What you are asked to do —
In the entries below, find the line with "manifest (182, 65)" and the line with "You are a GUI"; reproduce those two lines and all lines between them exactly, without pictures.

Exercise data —
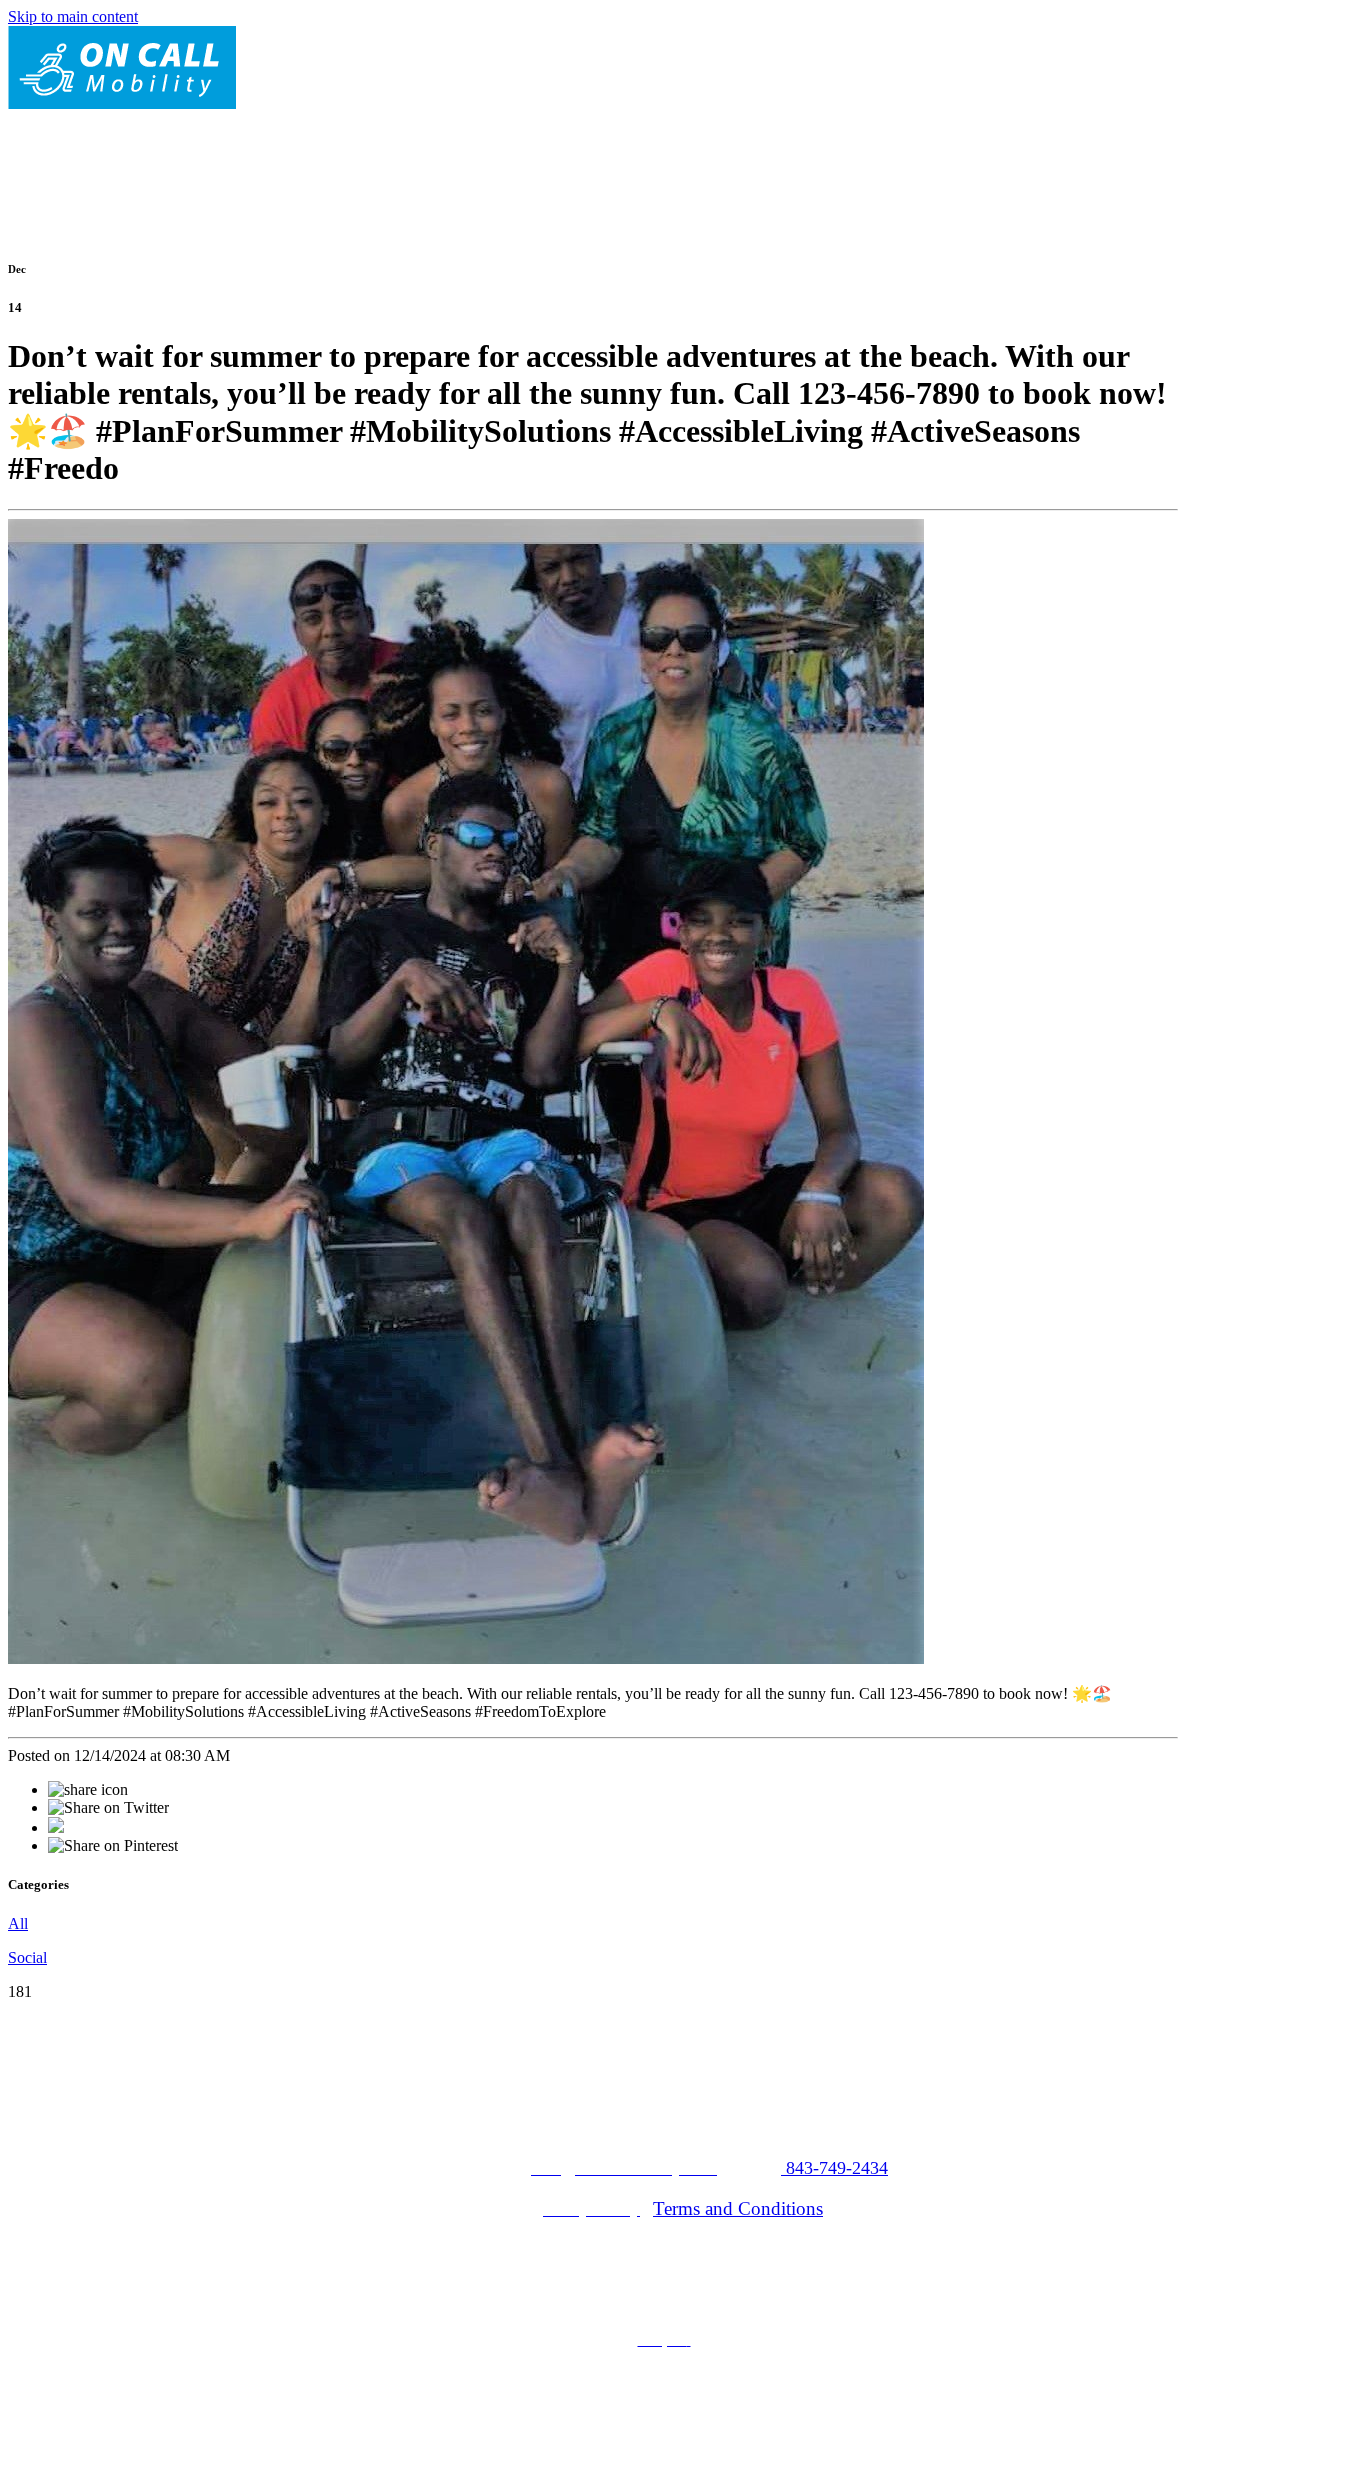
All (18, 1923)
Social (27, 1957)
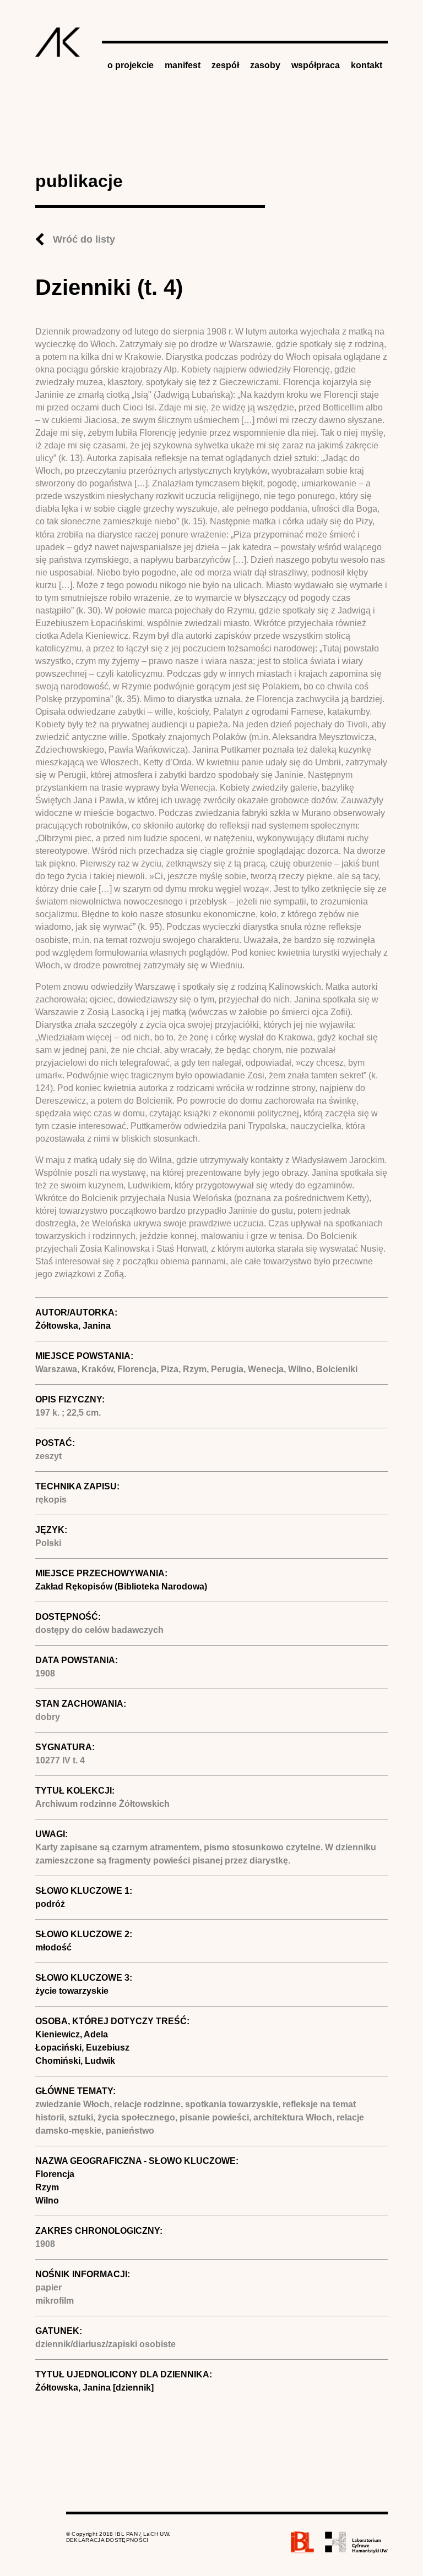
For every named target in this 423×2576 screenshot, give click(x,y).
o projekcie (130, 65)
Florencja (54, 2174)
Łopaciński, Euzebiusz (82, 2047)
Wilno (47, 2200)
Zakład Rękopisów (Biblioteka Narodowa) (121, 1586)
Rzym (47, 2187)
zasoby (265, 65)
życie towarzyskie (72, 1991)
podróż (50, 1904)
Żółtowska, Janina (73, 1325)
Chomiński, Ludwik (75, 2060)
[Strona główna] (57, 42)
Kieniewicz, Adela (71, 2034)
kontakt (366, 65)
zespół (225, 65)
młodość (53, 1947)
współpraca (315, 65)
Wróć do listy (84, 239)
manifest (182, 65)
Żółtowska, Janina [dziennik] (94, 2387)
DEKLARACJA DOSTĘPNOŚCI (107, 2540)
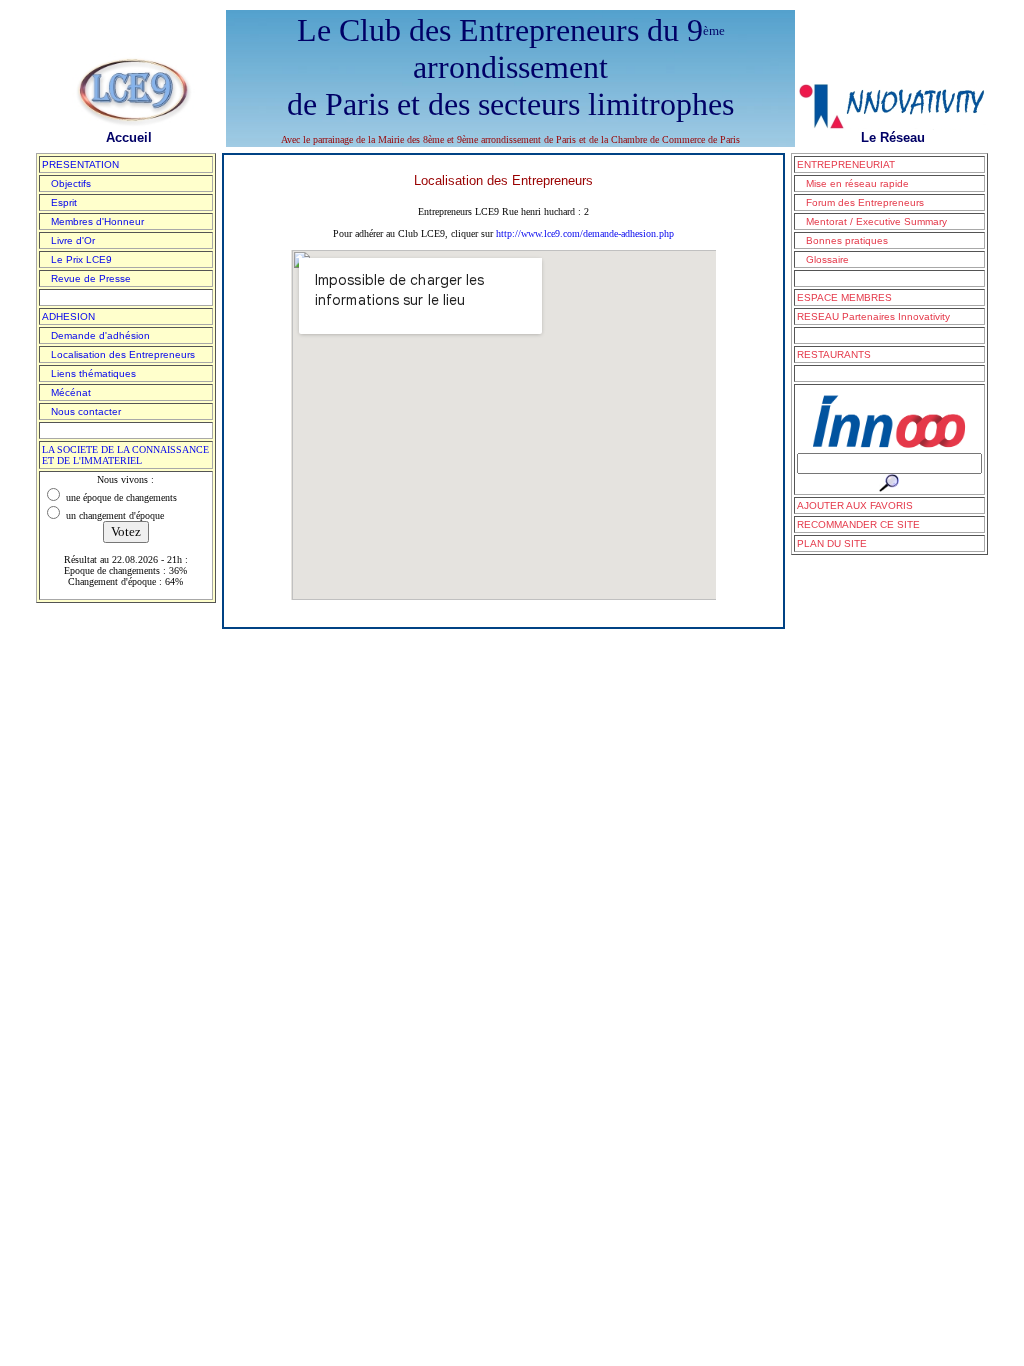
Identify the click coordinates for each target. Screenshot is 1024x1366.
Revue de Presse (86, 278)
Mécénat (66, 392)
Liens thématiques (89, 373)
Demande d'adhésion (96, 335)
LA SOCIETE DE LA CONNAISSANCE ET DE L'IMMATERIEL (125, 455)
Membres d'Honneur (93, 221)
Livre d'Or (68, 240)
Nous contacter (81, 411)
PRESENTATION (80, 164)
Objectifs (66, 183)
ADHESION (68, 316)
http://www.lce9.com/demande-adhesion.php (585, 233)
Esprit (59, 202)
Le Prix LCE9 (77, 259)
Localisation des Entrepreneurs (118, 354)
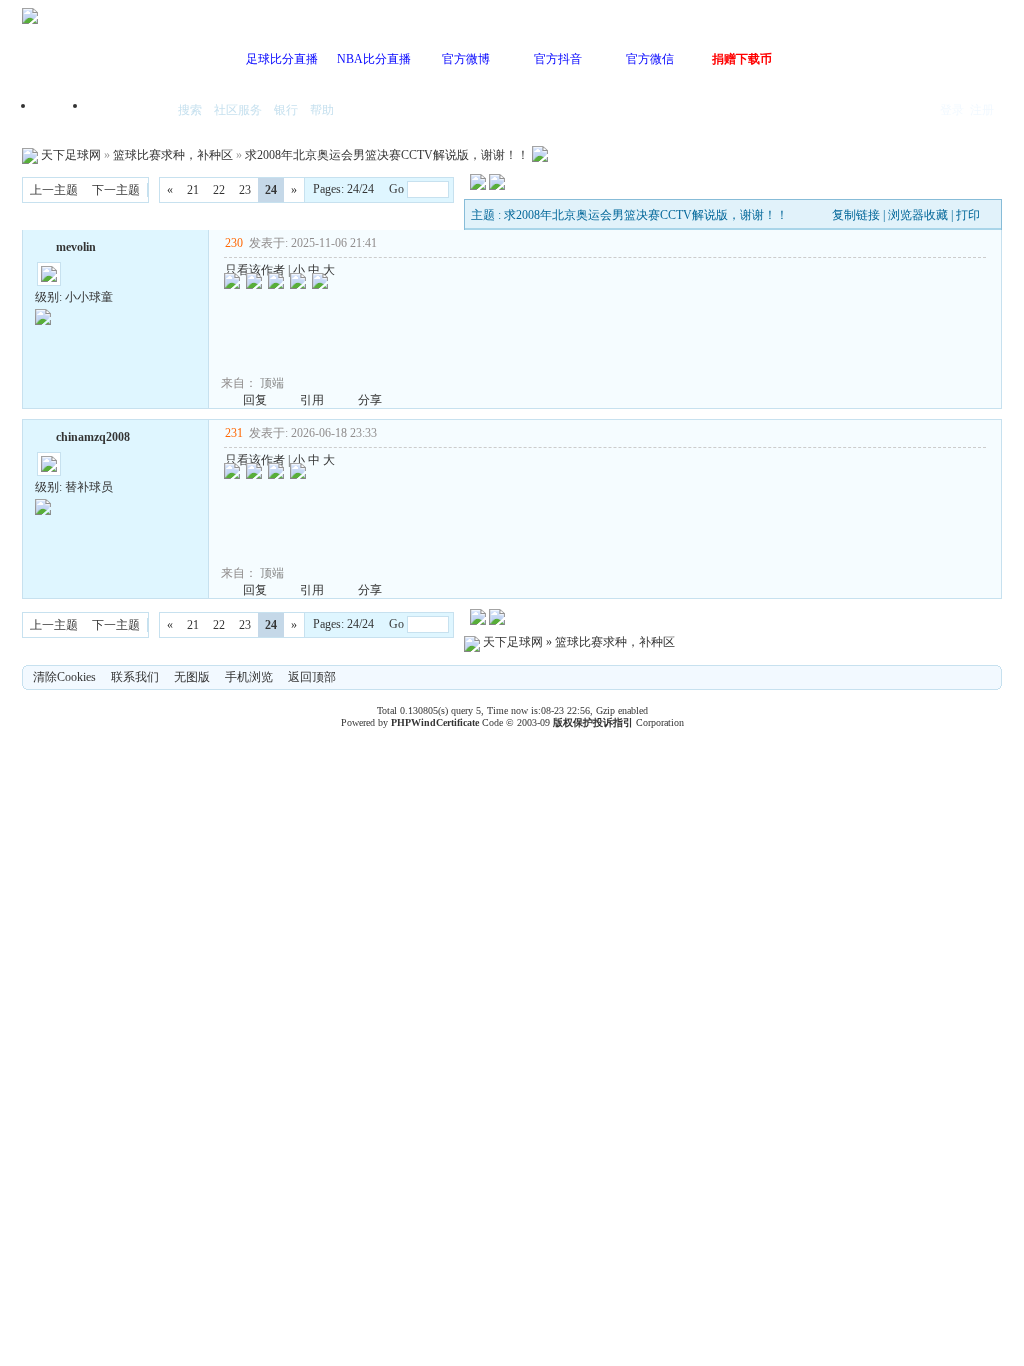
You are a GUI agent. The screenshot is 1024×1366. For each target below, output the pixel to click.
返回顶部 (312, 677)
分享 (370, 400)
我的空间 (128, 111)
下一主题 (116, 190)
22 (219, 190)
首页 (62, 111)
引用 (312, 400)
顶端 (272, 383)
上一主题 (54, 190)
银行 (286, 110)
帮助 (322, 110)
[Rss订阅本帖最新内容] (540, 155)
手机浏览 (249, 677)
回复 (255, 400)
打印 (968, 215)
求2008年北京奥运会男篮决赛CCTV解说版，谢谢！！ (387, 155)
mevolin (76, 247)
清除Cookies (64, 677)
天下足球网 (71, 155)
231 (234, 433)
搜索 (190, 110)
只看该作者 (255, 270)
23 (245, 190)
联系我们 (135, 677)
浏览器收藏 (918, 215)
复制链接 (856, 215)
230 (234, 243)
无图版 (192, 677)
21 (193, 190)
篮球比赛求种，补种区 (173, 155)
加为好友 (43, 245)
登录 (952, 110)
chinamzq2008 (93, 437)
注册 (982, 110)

Answer box —
manifest (182, 65)
Żółtowska, Janina [dziennik] (94, 2387)
DEKLARACJA DOSTĘPNOŚCI (107, 2540)
Identify the click coordinates for each target. Screenshot is 1024x1366.
Revue de Presse (86, 278)
Mécénat (66, 392)
Liens thématiques (89, 373)
Demande d'adhésion (96, 335)
LA SOCIETE DE LA CONNAISSANCE ET DE L'IMMATERIEL (125, 455)
Membres d'Honneur (93, 221)
Livre d'Or (68, 240)
Nous contacter (81, 411)
PRESENTATION (80, 164)
Objectifs (66, 183)
ADHESION (68, 316)
http://www.lce9.com/demande-adhesion.php (585, 233)
Esprit (59, 202)
Le Prix LCE9 (77, 259)
Localisation des Entrepreneurs (118, 354)
You are a GUI agent. The screenshot is 1024×1366. For each target below, output the pixel to click.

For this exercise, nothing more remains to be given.